• TASK DESCRIPTION: In the records that follow, find each line with "will" and pull it out.

++++ LISTED ENTRIES ++++

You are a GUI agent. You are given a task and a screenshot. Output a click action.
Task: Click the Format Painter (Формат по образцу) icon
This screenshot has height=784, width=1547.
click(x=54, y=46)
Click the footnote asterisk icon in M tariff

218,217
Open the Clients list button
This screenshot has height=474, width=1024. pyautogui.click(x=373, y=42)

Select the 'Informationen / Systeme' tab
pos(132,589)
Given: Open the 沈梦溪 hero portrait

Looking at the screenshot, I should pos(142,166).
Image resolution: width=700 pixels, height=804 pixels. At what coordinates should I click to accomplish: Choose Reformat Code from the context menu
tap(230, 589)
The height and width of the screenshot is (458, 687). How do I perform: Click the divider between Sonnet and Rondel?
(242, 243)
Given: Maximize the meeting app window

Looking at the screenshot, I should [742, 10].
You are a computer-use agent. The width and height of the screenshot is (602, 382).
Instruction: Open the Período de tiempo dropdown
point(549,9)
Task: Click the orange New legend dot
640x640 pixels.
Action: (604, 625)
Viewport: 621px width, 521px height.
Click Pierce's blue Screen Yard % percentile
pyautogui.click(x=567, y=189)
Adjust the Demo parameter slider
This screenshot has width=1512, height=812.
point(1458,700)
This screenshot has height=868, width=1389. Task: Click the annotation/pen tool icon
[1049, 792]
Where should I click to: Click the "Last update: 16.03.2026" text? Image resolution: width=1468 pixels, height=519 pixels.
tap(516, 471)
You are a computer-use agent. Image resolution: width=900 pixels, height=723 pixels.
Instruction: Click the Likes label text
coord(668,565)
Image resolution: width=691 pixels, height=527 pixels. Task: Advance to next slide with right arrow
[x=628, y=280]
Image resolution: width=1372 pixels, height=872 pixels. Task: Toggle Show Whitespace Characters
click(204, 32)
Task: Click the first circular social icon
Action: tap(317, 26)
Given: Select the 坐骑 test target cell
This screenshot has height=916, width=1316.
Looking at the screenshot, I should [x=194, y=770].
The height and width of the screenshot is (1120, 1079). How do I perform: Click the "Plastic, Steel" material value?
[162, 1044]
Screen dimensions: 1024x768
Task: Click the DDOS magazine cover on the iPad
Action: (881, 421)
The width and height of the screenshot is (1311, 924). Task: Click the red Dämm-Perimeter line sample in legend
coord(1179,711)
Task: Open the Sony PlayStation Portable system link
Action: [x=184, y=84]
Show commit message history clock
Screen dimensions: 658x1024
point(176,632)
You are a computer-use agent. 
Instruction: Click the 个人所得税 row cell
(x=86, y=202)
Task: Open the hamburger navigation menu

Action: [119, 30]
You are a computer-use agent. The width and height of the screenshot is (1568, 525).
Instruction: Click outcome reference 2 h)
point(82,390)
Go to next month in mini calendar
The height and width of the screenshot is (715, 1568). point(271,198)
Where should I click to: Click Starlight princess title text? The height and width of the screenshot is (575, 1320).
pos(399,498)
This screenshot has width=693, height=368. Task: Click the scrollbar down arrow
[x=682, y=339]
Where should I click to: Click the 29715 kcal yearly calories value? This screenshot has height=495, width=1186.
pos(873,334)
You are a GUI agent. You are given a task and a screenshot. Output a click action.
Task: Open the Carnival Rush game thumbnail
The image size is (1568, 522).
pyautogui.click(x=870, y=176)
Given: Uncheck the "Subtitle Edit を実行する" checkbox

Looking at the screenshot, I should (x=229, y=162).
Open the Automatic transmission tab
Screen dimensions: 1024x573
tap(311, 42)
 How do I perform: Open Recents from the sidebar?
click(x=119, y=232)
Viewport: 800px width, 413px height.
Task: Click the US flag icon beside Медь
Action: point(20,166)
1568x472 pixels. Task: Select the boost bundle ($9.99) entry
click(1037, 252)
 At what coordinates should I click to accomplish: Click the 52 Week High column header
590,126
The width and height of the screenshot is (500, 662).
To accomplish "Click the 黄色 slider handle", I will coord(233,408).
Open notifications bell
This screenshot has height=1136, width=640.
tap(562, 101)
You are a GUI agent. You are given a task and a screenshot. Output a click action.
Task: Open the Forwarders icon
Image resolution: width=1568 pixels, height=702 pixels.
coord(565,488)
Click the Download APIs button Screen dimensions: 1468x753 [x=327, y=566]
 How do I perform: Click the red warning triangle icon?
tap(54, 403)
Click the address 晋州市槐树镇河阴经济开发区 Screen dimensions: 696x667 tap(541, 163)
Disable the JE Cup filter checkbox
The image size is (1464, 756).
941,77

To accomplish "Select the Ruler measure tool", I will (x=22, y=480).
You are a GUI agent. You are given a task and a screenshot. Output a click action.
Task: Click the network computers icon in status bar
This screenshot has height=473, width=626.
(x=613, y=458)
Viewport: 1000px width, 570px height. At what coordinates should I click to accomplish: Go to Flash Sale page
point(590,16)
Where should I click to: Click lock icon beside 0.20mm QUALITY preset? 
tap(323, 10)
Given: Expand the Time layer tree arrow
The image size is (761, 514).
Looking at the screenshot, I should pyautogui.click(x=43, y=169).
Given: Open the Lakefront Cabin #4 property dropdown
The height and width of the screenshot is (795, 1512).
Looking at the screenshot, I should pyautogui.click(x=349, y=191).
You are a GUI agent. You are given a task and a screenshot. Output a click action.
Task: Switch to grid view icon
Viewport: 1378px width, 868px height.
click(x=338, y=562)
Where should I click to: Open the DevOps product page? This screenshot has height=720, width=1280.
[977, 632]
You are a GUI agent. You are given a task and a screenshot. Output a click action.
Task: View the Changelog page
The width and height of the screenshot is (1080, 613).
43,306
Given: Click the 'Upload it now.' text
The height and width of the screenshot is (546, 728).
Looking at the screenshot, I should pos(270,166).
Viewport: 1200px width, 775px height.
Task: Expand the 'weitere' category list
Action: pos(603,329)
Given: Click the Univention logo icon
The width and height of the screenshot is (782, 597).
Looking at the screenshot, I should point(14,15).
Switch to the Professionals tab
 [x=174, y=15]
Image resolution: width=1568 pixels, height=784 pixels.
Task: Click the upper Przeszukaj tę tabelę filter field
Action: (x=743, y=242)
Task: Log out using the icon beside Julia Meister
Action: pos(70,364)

++++

• TASK RESPONSE:
To accomplish "Click the 黄色 slider handle", I will coord(233,408).
To accomplish "Select the Ruler measure tool", I will (x=22, y=480).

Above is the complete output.